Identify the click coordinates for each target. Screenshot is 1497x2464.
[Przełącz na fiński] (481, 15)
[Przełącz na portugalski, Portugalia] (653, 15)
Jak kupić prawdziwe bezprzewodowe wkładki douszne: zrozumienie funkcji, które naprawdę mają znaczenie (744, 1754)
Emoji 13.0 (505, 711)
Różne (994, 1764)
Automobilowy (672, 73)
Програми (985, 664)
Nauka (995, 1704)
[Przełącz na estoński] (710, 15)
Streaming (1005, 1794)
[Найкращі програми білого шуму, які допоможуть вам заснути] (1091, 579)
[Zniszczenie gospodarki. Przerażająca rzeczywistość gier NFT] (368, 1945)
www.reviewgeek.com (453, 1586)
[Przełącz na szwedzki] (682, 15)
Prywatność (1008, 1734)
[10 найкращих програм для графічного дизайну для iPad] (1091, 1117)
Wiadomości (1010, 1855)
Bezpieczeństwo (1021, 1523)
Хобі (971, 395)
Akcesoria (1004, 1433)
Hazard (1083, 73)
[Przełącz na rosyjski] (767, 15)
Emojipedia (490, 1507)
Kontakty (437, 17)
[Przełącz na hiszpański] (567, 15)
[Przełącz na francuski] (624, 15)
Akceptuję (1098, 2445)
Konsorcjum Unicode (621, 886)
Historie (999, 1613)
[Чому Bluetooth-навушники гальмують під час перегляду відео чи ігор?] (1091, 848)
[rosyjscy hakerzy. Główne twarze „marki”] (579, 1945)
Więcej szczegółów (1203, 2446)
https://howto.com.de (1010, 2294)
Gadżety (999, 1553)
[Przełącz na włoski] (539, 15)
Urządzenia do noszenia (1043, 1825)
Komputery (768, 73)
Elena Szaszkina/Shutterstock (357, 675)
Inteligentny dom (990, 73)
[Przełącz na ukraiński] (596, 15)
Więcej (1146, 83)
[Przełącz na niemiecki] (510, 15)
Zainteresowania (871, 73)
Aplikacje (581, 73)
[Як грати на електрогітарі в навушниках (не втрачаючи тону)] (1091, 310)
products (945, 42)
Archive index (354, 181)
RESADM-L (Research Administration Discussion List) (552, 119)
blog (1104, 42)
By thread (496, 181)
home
══════════
● **PROBLEM REQUIREMENTS**:
Each line containing the word "Przełącz" must be pulled from the listing and copied.

● **OUTPUT FOR THIS TASK**:
[Przełącz na fiński] (481, 15)
[Przełącz na portugalski, Portugalia] (653, 15)
[Przełącz na estoński] (710, 15)
[Przełącz na szwedzki] (682, 15)
[Przełącz na rosyjski] (767, 15)
[Przełącz na hiszpański] (567, 15)
[Przełącz na francuski] (624, 15)
[Przełącz na włoski] (539, 15)
[Przełącz na ukraiński] (596, 15)
[Przełącz na niemiecki] (510, 15)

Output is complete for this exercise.